🤖 AI Summary
This work addresses the challenge of achieving efficient panel-aware contextual image generation while preserving the intrinsic geometric structure and intra-panel generative behavior of pretrained diffusion models. The authors propose a parameter-efficient adaptation method that introduces learnable, panel-specific orthogonal operators on top of frozen positional encodings to enable relative panel conditioning in diffusion Transformers. These operators are designed to be isometric and invariant within the same panel, allowing seamless compatibility with diverse positional encoding schemes without modifying the backbone architecture. Experimental results demonstrate that the proposed approach substantially improves image-instructed contextual generation and effectively enhances the performance of existing state-of-the-art methods.
📝 Abstract
We introduce a parameter-efficient adaptation method for panel-aware in-context image generation with pre-trained diffusion transformers.
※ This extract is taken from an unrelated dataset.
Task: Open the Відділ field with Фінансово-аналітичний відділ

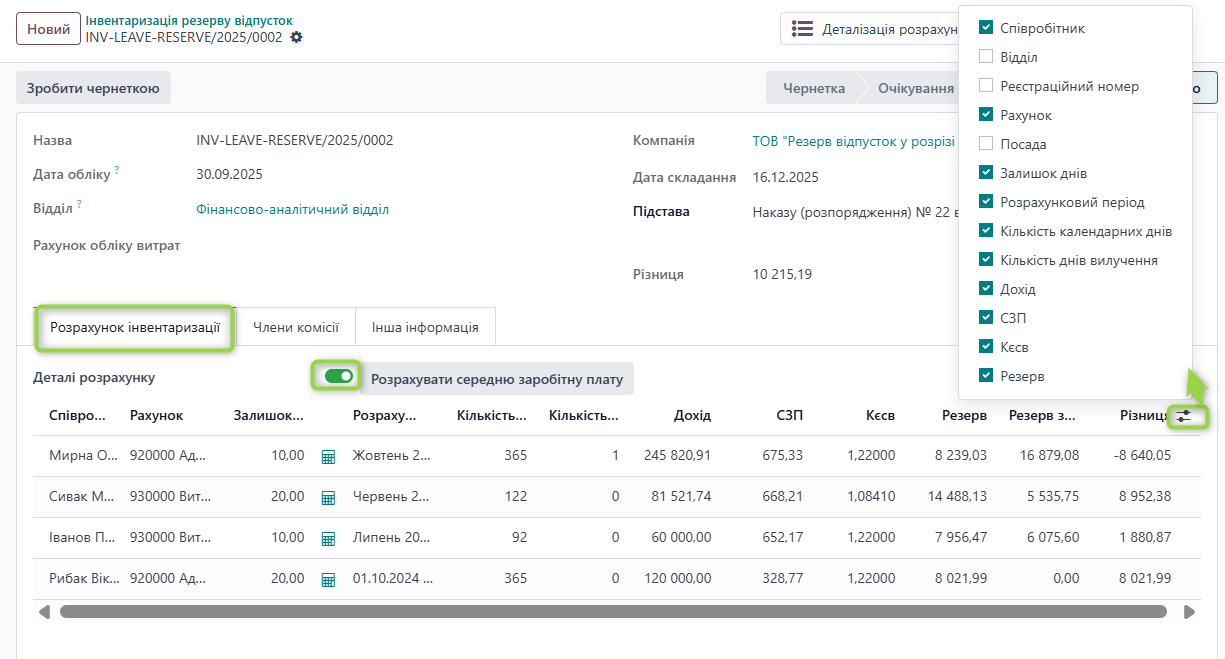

The key idea is to compose learnable, panel-specific orthogonal operators onto the backbone's frozen positional encodings. This design provides two desirable properties: (1) isometry, which preserves the geometry of internal features, and (2) same-panel invariance, which maintains the model's pre-trained intra-panel synthesis behavior. Through controlled experiments, we demonstrate that the effectiveness of our adaptation method is not tied to a specific positional encoding design but generalizes across diverse positional encoding regimes. By enabling effective panel-relative conditioning, the proposed method consistently improves in-context image-based instructional editing pipelines, including state-of-the-art approaches.